- **THE PROBLEM**
Reproduce, exactly and in full, only the lines below from the one containing "Task: Open a new browser tab with plus button" through the one containing "The height and width of the screenshot is (688, 1568).".
++++ DATASET RECORDS
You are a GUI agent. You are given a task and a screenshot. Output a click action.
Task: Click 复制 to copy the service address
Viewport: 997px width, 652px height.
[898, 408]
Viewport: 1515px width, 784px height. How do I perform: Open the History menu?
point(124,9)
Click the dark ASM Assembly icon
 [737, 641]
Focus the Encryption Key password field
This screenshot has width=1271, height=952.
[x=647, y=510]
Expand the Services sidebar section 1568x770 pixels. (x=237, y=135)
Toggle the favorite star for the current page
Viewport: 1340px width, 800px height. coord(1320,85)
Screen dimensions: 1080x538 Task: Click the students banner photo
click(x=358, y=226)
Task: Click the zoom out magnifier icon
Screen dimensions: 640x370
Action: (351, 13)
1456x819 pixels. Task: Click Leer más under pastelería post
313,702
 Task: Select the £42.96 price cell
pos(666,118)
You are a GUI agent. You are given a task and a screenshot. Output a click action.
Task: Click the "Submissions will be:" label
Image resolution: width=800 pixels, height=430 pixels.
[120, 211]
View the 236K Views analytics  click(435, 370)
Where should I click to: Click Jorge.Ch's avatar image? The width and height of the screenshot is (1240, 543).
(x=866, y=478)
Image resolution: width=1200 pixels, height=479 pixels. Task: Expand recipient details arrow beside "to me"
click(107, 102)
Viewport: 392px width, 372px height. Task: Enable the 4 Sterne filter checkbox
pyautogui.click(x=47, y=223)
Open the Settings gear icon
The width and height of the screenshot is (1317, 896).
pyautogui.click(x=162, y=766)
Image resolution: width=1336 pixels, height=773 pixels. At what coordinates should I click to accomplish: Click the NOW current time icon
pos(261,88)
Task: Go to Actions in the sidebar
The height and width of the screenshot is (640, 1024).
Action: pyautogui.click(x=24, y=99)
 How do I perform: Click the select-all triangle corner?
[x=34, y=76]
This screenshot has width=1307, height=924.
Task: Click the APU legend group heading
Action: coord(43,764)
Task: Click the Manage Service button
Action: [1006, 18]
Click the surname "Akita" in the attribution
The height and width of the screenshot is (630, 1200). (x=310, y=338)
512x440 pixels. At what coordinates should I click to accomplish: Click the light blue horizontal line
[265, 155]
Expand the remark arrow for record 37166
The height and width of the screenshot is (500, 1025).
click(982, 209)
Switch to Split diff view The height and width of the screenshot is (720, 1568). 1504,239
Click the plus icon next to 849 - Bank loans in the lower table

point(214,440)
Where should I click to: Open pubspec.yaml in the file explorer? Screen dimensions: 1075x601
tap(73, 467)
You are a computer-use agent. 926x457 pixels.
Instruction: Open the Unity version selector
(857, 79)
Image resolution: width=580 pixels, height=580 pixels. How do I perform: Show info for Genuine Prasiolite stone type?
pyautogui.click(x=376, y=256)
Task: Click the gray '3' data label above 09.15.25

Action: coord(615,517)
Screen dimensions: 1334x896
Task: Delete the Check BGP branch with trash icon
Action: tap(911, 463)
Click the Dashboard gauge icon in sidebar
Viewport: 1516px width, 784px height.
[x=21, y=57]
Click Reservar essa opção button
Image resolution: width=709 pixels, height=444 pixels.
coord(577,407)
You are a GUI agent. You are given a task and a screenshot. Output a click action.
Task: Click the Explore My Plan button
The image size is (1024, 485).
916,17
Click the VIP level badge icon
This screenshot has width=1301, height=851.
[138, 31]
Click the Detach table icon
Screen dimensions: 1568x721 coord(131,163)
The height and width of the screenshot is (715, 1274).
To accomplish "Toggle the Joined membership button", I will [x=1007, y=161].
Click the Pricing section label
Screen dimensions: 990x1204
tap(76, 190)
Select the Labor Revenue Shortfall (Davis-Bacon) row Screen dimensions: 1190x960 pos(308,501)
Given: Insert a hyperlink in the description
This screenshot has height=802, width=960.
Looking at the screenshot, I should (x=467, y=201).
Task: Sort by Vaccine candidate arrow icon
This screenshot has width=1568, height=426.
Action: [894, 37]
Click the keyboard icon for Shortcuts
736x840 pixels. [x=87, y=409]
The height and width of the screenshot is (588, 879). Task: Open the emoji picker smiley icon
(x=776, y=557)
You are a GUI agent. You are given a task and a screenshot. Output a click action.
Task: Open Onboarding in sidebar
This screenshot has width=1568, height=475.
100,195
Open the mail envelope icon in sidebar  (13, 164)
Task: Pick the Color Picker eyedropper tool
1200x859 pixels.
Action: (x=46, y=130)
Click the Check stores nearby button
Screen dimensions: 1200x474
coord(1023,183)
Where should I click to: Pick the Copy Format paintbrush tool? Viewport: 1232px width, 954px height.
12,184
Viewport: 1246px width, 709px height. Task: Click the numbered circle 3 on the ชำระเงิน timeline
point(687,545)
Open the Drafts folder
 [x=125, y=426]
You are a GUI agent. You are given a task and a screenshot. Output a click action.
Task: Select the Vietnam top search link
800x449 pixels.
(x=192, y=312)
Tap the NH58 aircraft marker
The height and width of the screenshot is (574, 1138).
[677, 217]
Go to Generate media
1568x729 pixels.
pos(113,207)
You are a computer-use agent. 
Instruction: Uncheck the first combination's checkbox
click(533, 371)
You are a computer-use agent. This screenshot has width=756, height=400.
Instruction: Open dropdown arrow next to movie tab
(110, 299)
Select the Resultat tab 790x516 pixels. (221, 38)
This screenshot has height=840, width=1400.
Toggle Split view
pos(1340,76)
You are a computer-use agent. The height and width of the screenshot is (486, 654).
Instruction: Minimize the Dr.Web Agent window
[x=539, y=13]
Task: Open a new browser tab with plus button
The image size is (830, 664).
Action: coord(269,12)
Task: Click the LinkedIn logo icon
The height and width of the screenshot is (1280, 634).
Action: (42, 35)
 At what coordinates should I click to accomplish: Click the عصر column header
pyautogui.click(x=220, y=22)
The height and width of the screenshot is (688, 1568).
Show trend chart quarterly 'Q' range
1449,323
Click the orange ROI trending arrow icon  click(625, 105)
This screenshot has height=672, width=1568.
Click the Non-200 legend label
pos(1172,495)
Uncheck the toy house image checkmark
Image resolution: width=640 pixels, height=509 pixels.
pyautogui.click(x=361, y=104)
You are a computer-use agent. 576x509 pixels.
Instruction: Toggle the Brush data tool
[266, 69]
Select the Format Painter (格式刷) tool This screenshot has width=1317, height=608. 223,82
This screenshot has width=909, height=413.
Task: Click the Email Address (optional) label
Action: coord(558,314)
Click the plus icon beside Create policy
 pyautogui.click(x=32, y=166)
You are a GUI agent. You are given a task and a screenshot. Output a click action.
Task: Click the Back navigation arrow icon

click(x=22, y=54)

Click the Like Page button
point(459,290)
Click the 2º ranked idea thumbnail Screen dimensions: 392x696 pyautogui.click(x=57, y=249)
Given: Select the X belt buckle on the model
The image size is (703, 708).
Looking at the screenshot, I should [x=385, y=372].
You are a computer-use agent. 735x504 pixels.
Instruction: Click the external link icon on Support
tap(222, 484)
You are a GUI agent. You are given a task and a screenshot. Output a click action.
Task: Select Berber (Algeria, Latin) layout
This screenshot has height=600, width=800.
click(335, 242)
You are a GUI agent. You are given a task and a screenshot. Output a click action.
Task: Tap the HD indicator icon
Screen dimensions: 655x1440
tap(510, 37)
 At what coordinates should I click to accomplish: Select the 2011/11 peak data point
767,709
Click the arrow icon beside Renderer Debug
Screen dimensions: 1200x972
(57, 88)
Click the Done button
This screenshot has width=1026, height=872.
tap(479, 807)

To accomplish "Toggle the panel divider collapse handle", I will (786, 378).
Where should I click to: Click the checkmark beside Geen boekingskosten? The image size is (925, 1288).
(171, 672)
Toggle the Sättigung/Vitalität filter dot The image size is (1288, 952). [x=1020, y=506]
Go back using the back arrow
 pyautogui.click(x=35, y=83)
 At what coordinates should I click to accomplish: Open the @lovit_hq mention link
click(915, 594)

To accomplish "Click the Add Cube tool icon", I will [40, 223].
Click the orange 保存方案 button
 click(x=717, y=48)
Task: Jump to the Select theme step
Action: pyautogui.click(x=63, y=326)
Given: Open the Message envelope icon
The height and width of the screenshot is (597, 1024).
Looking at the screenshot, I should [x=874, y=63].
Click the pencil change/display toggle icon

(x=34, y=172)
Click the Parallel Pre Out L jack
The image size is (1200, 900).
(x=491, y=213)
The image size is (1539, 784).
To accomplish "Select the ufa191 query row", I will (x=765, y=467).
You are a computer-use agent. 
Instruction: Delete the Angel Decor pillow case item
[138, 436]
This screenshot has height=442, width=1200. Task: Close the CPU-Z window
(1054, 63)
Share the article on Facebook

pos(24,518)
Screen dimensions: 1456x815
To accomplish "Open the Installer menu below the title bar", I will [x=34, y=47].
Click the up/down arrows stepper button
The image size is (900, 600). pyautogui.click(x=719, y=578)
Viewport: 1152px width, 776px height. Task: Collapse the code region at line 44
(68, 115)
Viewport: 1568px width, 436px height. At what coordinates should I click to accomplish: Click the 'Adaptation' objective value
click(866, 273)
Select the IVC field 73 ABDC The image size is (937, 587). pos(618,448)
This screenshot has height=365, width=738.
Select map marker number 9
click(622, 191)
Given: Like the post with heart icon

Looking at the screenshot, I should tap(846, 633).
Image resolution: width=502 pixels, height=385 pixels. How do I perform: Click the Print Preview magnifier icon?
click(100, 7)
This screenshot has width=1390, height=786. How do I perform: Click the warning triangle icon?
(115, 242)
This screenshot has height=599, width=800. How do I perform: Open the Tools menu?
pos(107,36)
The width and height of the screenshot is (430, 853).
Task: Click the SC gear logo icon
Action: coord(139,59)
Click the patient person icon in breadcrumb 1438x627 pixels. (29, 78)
++++++++
- **COMPLETED EXERCISE**
Task: Open a new browser tab with plus button
The image size is (830, 664).
Action: coord(269,12)
Task: Click the LinkedIn logo icon
The height and width of the screenshot is (1280, 634).
Action: (42, 35)
 At what coordinates should I click to accomplish: Click the عصر column header
pyautogui.click(x=220, y=22)
The height and width of the screenshot is (688, 1568).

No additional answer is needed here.